Installation

Installing binary wheel from PyPI

If you are running a Linux system and are only interested in non GPU-enabled build, you can install binary wheel from PyPI as usual:

pip install ising

Unfortunately, we cannot provide GPU-enabled binary wheel due to a manylinux PEP-513 policy, as it is impossible to build ising on CentOS 5.

Building from source

If you are not running Linux and/or are interested in a GPU-enabled build, you need to build ising from source. The process is simple and requires running a single command. We highly recommend using virtual environment instead of installing the package into the global scope. Note that otherwise installing the package may require root privileges.

Prerequisites

To build ising you need the following:

  • Virtually any C and C++ compiler,
  • A Fortran compiler. The build script supports PGI, Intel, and gfortran compilers.
  • Working CUDA toolkit. For CPU based implementation only its thrust library with OMP_DEVICE_BACKEND is used, but nvcc is still required for compiling sources.

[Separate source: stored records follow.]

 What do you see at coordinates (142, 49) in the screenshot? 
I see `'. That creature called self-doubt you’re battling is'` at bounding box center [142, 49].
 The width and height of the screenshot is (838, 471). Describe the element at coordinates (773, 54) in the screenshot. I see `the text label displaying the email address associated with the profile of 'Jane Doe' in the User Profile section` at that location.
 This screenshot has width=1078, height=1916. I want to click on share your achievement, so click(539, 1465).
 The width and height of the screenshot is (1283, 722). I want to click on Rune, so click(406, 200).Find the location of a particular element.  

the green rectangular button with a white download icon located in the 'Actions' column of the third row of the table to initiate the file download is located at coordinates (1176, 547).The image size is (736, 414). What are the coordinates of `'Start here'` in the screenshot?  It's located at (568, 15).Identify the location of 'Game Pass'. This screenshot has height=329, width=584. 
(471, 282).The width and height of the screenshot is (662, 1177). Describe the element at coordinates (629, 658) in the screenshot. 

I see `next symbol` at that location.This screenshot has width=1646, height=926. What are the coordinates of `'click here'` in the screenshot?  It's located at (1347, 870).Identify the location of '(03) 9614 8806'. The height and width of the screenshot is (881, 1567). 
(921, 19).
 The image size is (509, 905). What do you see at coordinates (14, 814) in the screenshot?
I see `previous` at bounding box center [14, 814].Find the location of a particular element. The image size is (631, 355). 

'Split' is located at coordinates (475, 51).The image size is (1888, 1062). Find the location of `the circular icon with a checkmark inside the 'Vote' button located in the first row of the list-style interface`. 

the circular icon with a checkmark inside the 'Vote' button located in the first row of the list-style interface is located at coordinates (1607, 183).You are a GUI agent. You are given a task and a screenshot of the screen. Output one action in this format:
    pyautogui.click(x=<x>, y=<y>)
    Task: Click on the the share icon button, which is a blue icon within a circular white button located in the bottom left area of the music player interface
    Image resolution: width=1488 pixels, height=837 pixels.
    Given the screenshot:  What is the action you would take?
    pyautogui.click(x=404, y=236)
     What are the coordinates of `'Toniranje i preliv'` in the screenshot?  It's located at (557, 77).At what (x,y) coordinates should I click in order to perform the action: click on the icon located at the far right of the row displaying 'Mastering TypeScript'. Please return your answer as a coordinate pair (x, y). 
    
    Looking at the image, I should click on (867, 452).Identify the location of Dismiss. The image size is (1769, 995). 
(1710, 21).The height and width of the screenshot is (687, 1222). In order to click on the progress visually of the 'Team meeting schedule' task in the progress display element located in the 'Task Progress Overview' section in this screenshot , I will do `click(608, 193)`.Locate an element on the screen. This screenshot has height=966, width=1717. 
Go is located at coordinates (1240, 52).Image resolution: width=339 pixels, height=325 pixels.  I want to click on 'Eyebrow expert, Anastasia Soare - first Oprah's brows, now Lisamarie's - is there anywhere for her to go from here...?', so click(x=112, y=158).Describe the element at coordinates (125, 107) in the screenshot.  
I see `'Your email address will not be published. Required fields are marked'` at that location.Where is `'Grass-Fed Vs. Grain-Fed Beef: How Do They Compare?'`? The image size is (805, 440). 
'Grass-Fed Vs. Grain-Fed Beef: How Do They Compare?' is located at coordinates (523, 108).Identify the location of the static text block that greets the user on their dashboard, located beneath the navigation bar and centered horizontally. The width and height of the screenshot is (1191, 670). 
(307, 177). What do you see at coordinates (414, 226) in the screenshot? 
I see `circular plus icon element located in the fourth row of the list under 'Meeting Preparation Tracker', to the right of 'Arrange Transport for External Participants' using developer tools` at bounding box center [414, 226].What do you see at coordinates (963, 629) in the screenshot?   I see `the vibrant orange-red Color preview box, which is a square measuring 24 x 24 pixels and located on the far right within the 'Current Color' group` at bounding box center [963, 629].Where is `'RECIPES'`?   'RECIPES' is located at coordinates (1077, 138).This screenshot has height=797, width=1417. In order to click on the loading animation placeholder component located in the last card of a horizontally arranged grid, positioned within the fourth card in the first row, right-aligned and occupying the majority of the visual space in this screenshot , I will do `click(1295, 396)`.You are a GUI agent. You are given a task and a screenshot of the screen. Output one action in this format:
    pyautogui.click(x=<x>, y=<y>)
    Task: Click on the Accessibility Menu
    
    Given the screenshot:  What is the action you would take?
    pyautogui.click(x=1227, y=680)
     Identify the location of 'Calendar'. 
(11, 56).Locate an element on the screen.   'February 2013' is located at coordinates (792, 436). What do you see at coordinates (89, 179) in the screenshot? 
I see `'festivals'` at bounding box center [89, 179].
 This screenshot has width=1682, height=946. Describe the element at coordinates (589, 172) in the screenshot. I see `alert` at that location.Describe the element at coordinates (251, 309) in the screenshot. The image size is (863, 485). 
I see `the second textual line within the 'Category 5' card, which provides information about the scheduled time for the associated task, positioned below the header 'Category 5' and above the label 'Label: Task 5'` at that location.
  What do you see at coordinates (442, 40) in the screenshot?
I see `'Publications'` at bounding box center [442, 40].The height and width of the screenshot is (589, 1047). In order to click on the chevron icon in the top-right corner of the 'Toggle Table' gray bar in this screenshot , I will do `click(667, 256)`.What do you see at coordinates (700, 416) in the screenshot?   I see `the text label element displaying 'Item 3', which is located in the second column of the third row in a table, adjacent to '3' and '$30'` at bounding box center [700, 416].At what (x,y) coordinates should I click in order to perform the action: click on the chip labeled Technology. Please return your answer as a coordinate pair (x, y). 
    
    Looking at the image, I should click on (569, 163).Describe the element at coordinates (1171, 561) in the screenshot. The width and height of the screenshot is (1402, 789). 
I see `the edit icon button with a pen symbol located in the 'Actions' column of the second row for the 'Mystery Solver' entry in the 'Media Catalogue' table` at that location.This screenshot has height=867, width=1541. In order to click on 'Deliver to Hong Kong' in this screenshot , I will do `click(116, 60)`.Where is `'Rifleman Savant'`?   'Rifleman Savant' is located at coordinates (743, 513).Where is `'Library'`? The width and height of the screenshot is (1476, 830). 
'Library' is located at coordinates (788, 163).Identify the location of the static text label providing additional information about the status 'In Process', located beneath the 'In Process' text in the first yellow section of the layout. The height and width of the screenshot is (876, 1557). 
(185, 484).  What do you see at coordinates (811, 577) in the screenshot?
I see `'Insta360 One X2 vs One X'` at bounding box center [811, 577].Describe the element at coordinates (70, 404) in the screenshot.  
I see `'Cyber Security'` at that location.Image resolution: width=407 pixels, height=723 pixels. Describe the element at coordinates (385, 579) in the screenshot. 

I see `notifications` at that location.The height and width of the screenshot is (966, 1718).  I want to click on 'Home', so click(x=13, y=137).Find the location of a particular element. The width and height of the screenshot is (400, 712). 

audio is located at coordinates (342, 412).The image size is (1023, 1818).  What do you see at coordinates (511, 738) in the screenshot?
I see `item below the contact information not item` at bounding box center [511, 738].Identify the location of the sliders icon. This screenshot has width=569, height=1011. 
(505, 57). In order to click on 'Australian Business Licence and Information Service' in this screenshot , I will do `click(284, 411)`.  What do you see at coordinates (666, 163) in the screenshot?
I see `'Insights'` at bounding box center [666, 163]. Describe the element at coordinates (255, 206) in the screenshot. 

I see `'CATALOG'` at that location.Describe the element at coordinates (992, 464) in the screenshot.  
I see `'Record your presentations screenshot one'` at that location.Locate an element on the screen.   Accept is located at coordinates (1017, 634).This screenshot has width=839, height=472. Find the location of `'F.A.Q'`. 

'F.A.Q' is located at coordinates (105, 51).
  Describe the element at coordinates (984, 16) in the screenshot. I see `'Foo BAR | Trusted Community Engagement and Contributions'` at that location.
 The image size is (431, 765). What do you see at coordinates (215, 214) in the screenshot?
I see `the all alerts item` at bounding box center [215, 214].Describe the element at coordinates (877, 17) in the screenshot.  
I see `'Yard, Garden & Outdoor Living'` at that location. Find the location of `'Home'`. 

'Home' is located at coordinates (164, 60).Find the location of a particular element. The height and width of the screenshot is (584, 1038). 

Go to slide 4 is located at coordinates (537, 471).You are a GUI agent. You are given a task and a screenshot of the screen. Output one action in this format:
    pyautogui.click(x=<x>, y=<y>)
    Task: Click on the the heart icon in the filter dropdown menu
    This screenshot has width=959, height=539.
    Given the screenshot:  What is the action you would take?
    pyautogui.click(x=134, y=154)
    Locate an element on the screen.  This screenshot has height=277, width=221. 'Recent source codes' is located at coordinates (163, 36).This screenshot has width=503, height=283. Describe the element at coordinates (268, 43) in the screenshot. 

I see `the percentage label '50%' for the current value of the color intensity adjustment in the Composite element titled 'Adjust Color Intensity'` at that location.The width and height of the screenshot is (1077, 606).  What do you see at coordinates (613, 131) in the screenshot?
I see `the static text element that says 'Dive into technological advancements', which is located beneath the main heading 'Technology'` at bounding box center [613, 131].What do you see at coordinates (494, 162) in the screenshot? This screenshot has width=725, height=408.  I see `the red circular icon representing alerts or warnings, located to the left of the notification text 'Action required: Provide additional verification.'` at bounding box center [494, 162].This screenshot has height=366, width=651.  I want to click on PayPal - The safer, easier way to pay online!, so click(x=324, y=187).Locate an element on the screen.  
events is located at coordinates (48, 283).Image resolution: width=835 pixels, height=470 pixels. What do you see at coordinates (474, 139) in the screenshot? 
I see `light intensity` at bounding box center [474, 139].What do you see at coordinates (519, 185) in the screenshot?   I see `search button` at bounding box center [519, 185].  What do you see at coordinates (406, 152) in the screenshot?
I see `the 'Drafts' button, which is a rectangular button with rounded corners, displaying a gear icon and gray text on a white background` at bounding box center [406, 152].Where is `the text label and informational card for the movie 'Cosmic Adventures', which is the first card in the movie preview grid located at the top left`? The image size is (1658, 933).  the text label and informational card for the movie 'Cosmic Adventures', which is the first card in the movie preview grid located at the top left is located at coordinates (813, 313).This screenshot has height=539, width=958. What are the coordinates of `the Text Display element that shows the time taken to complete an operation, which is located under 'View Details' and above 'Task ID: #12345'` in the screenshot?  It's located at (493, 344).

You can get around this requirement and use your local installation of thrust if you use GNU fortran compiler.
  • numpy Python package installed in the same environment as is used to run the build process.
  • Python development headers.

In addition, to build a GPU-enabled version you need PGI CUDA Fortran. Our package was tested against CUDA 9.2 and CUDA 10.0.

Building and installing

To build the ising package download its source code and run install.py script as follows:

python install.py --fcompiler=<fortran_compiler> [--usecuda]

where <fortran_compiler> is one of pgi, intel, gfortran. The --usecuda switch can be used to enable GPU support. Note that --usecuda requires --fcompiler=pgi.

The script should take care of building extensions and installing package, so after running the above command ising package should be ready to use.